• [Given request 1]
Answer these from the text on ikebana and karate:
(a) What is the motto of the karate style taught at Zen Fight Club?
(b) By what other name is ikebana known?
(c) Which Zen monk is said to have developed exercises and self-defense techniques at the Shaolin temple?
━━ Selected text ━━
Martial Arts, Flower-Arranging (Ikebana) and the Samurai Tradition

At Zen Fight Club in Ottawa, many elements of our training in Shorinjiryu karate involve integrating hard and soft principles as we strive to become well balanced martial artists and individuals. Our efforts in this regard are guided by the motto of our style:

Spiritual Development of Individuality in Mind and Body

Similarly, the warrior traditions upon which our martial art is based are steeped in combining spiritual pursuits and artistic disciplines with structured physical training. This allows us to become skilled warriors in every way, prepared to face the many challenges that modern life presents.

Ikebana in the Samurai Tradition

Ikebana and Karate Share a Common Root

Ikebana Arrangement By Sensei George Rigby

“Nice arrangement,” you may be thinking, “but what does flower-arranging have to do with karate and martial arts?”

The answer: quite a bit.

Both have roots in Samurai and Zen Buddhist traditions.

Zen Origins of Ikebana and Karate

Ikebana, the Japanese art of flower arranging (also known as kado—“the way of flowers”), began with monks in Buddhist temples and then was taken up by members of the aristocracy and the Samurai warrior class.

Karate traces its origins to the Shaolin Buddhist temple in China, where, according to legend, the Zen monk Bodhidharma developed a series of vigorous exercises and self-defense techniques to help keep the other monks at the temple strong, healthy, focused and safe.

It is said that Japanese Samurai practised ikebana to reach a state of peaceful concentration and mindfulness before going into battle.

How Ikebana Applies to the Modern Practice of Karate

Today, practising ikebana can help us as martial artists to learn concentration and patience and to see the essence of beauty in nature. It also reminds us of the impermanence of all living things, which is related to the second principle of our Dojo Kun (“training-hall rules”): Gain self-understanding by tasting the true meaning of combat.
━━━
• [Given request 2]
Copy out the listing's lines from the line holding "Where should I click to: Select" through the end of the listing, inclusive. Leave the pictures out.
━━ Exercise input ━━
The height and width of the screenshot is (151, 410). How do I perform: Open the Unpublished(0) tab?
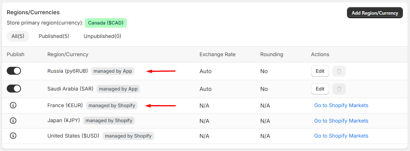tap(102, 36)
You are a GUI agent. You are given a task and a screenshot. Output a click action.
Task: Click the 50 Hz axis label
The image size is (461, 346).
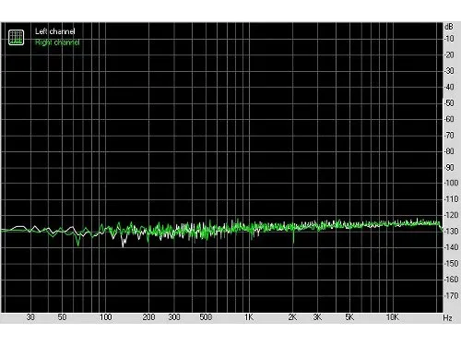coord(62,317)
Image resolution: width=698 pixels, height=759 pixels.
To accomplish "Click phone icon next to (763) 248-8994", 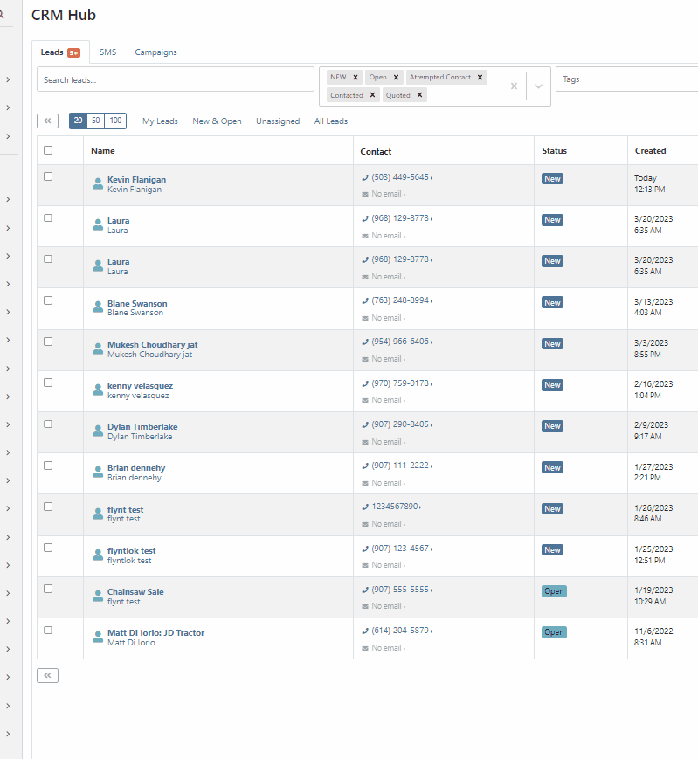I will coord(365,301).
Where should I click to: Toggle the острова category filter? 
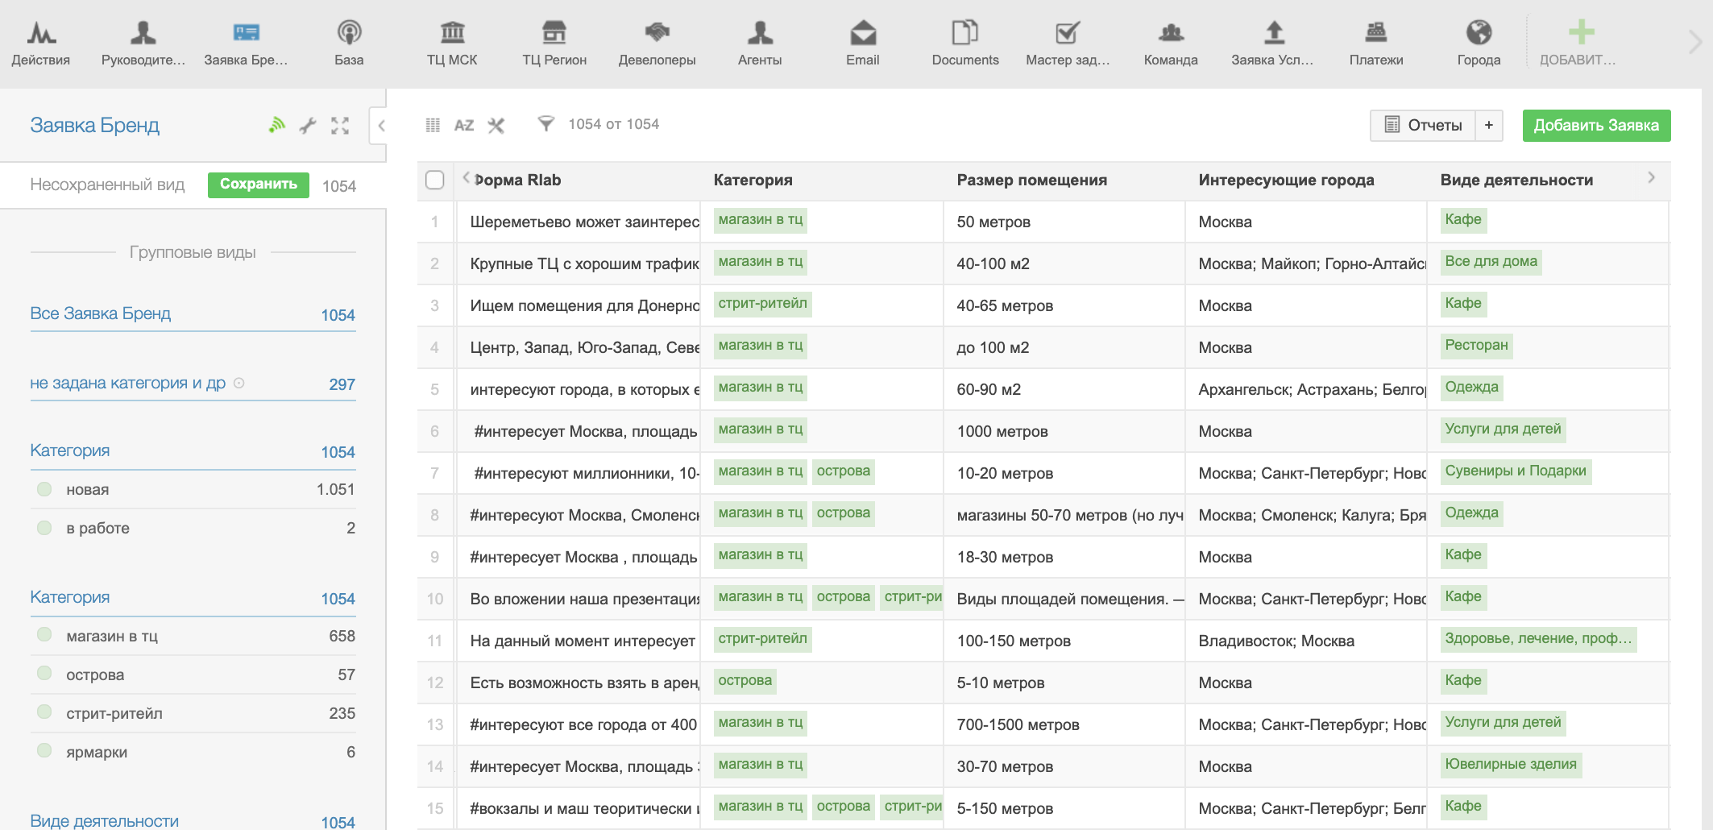pos(45,674)
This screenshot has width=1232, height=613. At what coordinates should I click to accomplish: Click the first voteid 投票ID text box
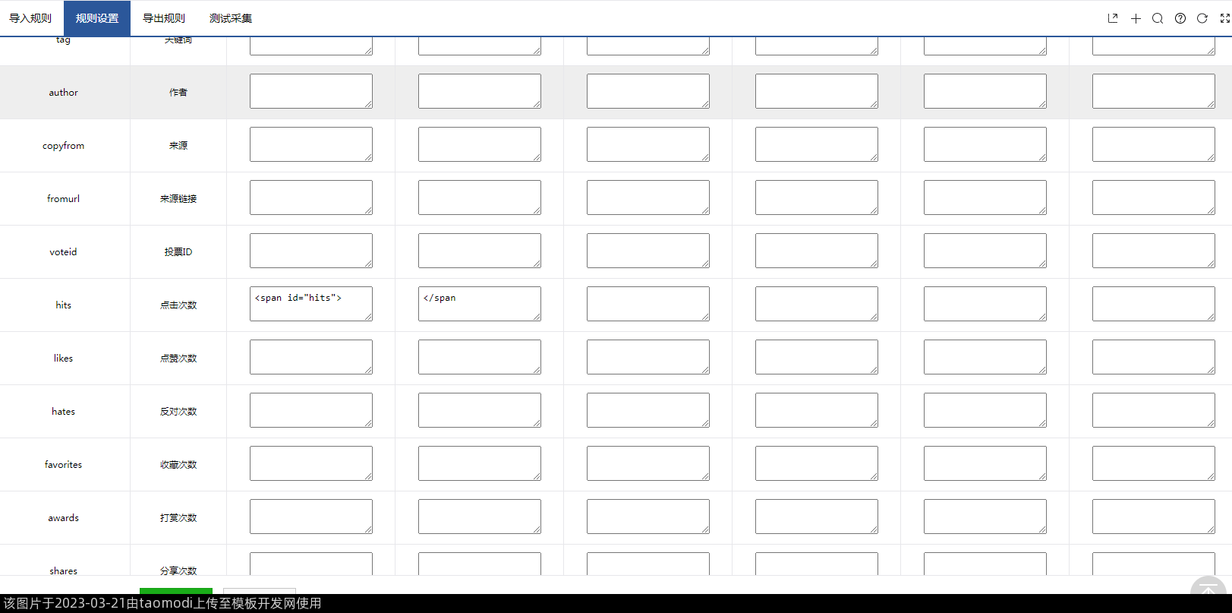pyautogui.click(x=311, y=251)
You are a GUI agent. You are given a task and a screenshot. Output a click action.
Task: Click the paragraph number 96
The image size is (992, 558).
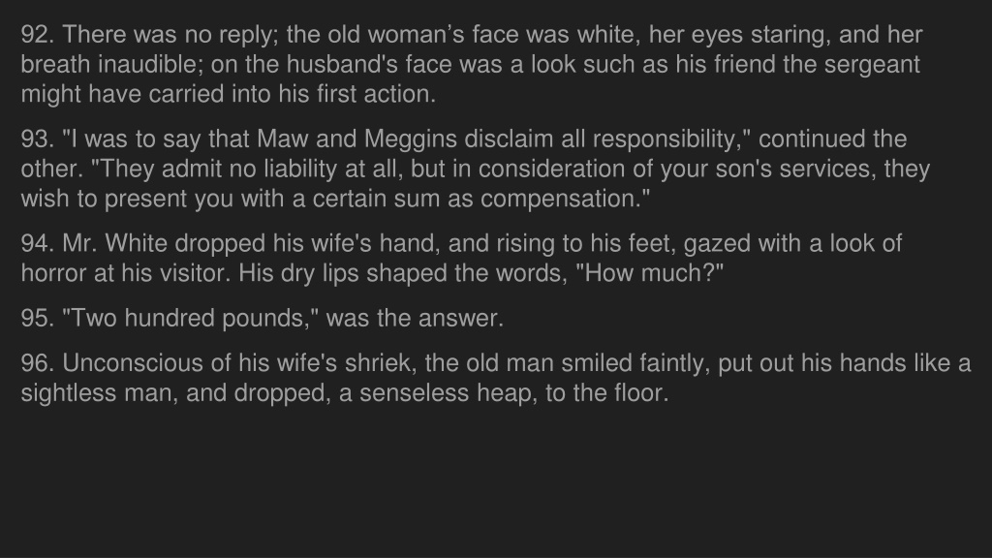(38, 363)
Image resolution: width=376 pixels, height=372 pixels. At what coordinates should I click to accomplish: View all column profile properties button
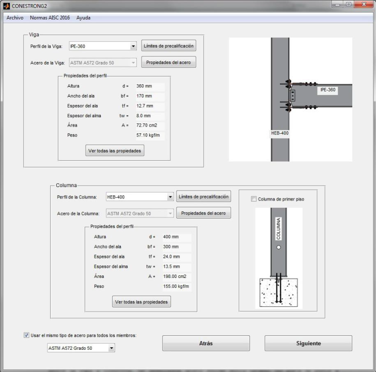[142, 302]
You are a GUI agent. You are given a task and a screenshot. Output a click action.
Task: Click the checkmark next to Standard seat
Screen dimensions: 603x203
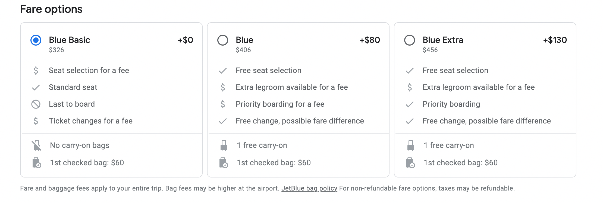pos(36,87)
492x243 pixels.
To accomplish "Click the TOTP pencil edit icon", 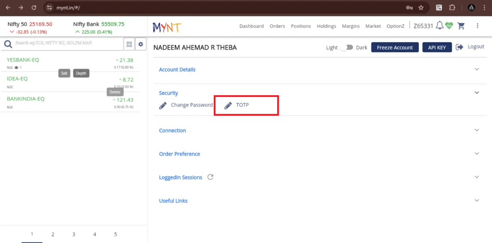I will [228, 105].
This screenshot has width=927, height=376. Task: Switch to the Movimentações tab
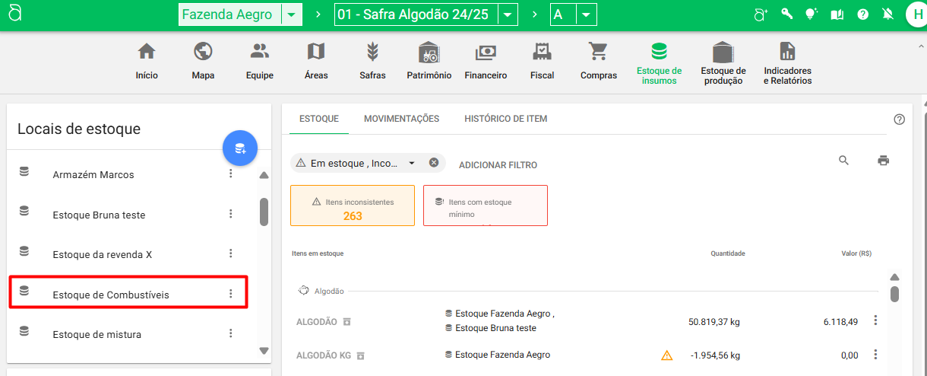tap(401, 119)
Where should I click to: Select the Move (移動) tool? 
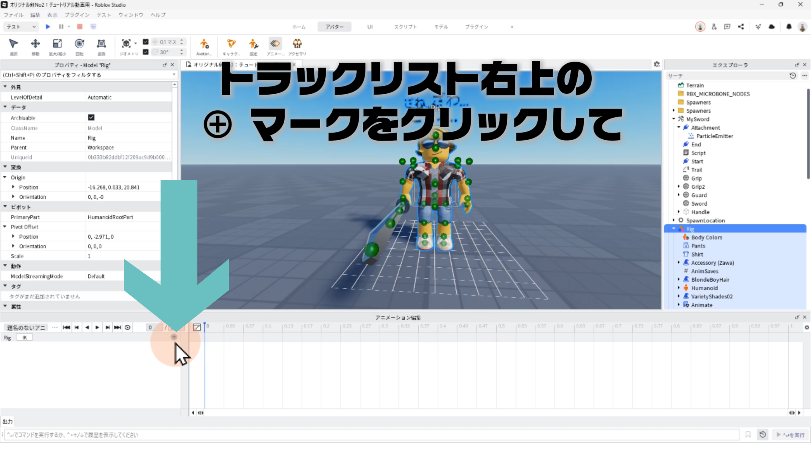click(x=35, y=44)
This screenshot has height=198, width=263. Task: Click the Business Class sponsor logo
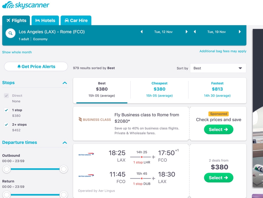pyautogui.click(x=95, y=119)
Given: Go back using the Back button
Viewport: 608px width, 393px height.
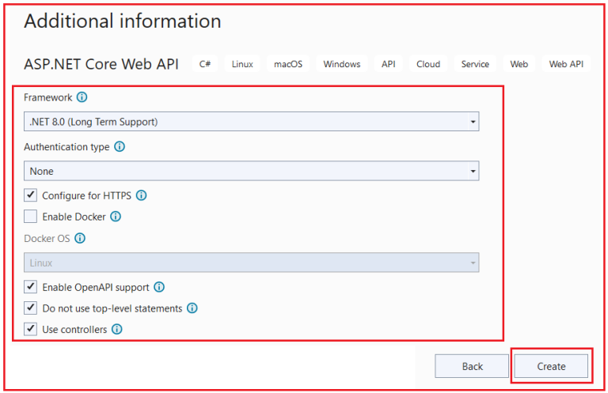Looking at the screenshot, I should coord(472,366).

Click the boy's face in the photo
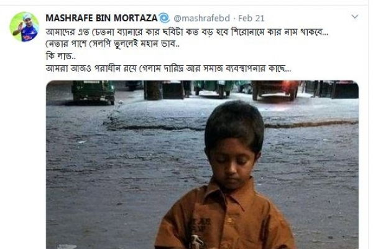(x=231, y=162)
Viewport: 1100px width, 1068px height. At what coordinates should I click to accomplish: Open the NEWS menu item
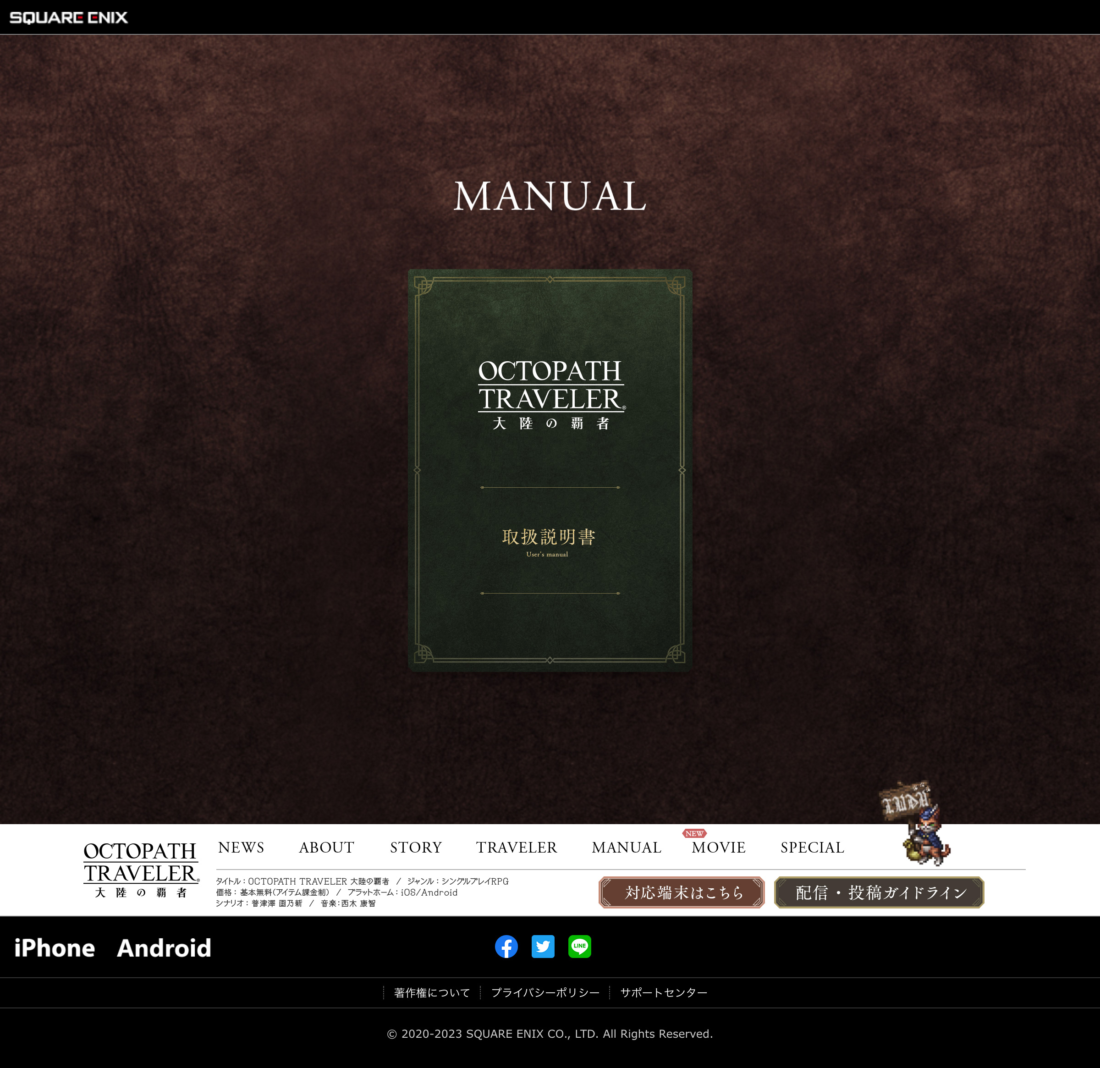pyautogui.click(x=241, y=847)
━━━
• [Complete answer 1]
(a) Spiritual Development of Individuality in Mind and Body
(b) Kado, "the way of flowers"
(c) Bodhidharma

• [Complete answer 2]
Where should I click to: Select the Move (移動) tool? 
click(x=35, y=44)
This screenshot has height=198, width=263. Task: Click the Business Class sponsor logo
pyautogui.click(x=95, y=119)
Given: Go back using the Back button
Viewport: 608px width, 393px height.
Looking at the screenshot, I should coord(472,366).

Click the boy's face in the photo
(x=231, y=162)
Viewport: 1100px width, 1068px height. At what coordinates should I click to accomplish: Open the NEWS menu item
pyautogui.click(x=241, y=847)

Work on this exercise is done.